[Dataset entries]
^^^^^^^^^^^^^^^^

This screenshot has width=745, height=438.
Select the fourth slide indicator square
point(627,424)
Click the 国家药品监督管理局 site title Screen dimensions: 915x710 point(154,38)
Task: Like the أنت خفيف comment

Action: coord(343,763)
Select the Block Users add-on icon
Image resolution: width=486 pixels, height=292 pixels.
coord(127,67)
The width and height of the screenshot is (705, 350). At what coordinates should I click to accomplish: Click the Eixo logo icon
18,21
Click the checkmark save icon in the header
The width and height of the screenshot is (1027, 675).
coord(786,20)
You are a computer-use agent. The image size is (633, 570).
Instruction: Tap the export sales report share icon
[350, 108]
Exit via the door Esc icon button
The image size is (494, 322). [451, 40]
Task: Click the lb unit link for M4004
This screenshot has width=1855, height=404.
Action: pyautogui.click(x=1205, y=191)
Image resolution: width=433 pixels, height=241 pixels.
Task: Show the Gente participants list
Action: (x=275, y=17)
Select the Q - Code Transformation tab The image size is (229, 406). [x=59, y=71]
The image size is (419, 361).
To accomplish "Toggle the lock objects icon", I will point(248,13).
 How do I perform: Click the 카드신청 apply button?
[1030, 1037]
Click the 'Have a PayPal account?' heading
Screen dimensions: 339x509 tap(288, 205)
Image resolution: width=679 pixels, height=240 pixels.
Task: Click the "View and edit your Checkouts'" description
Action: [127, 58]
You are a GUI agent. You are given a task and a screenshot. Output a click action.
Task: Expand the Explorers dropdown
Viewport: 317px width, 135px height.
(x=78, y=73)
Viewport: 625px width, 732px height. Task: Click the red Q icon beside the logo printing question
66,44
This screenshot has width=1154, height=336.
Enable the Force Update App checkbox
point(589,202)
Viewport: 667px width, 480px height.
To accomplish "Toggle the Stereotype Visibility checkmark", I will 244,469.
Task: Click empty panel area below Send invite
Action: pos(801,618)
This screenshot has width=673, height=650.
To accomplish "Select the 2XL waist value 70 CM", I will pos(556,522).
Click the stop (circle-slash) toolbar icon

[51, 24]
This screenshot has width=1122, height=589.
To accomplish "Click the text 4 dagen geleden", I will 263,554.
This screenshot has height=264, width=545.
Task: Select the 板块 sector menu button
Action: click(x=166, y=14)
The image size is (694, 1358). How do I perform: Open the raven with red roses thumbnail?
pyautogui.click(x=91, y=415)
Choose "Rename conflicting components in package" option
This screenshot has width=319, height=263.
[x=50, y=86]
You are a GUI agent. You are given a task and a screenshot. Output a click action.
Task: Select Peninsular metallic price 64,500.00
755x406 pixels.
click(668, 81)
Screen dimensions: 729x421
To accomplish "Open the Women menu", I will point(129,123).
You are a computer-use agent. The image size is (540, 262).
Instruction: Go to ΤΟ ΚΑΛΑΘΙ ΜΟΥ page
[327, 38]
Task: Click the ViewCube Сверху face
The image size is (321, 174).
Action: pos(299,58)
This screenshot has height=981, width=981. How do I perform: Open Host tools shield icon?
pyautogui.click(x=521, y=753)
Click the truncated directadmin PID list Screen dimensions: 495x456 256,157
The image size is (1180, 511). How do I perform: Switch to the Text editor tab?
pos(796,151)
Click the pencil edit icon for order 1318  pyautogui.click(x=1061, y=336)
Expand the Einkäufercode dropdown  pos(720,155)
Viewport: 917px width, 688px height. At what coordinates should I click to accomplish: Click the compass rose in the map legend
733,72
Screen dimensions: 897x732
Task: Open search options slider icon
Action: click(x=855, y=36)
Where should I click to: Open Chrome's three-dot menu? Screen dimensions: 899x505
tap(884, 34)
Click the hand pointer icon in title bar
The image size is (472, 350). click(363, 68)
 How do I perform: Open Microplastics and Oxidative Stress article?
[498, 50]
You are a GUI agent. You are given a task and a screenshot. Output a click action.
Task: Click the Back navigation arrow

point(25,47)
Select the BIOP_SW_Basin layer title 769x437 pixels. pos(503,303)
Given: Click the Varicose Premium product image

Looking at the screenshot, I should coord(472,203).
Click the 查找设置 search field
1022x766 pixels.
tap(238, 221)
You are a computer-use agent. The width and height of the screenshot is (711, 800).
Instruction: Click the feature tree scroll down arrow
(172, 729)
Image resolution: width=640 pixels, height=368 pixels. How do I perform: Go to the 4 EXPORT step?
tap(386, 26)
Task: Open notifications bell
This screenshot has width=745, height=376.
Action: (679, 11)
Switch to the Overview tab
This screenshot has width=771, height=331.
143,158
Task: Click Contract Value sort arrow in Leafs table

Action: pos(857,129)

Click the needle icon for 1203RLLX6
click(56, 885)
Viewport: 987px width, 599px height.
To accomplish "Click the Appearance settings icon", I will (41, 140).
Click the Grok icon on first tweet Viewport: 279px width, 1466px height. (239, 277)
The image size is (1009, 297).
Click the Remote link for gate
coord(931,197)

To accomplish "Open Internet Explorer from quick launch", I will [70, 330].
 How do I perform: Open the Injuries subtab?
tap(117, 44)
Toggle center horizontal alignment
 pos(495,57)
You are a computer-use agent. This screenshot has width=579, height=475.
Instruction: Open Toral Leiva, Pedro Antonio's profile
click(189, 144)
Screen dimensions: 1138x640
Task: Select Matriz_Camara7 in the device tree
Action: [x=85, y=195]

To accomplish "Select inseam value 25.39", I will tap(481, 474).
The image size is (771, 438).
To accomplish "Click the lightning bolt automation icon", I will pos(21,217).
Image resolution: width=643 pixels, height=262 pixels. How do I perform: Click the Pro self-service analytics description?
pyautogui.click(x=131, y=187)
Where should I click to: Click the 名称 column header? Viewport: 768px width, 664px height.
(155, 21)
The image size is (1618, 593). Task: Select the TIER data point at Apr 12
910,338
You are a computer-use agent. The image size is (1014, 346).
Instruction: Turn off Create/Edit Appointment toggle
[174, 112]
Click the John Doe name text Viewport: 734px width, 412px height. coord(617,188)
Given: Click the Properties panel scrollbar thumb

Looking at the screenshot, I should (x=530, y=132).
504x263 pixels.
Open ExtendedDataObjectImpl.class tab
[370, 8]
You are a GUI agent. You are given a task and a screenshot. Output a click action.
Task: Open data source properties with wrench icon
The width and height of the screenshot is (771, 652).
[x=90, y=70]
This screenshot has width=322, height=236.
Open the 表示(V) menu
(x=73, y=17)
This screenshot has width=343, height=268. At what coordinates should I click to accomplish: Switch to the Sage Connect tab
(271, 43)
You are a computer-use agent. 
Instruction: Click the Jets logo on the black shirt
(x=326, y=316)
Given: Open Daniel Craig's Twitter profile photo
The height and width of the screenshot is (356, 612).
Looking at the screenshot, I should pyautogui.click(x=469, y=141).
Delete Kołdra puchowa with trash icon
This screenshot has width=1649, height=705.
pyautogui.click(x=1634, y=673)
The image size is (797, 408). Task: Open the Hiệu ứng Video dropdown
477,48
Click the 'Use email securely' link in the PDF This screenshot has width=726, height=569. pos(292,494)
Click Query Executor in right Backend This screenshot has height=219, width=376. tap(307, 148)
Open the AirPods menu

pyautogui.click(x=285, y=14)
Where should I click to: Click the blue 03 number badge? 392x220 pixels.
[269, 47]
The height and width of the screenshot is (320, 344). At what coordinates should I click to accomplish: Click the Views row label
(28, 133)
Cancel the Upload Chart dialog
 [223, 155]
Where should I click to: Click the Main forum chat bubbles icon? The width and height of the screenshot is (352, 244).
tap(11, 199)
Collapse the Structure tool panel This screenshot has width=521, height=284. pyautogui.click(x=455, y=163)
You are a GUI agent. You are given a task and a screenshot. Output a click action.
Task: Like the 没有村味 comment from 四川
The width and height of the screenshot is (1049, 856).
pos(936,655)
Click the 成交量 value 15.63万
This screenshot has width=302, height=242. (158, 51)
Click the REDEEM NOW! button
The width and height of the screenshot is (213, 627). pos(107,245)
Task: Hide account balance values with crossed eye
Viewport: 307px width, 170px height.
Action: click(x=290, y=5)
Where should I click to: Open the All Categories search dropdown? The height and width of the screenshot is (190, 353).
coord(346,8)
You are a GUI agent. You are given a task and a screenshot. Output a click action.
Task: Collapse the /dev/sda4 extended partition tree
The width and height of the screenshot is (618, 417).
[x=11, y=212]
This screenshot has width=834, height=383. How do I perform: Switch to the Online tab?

^^^^^^^^^^^^^^^^

- _What you need to do_
Write out every line of the data that holds the word "Expand".

- _Written solution_
Task: Expand the Explorers dropdown
Expand the Einkäufercode dropdown  pos(720,155)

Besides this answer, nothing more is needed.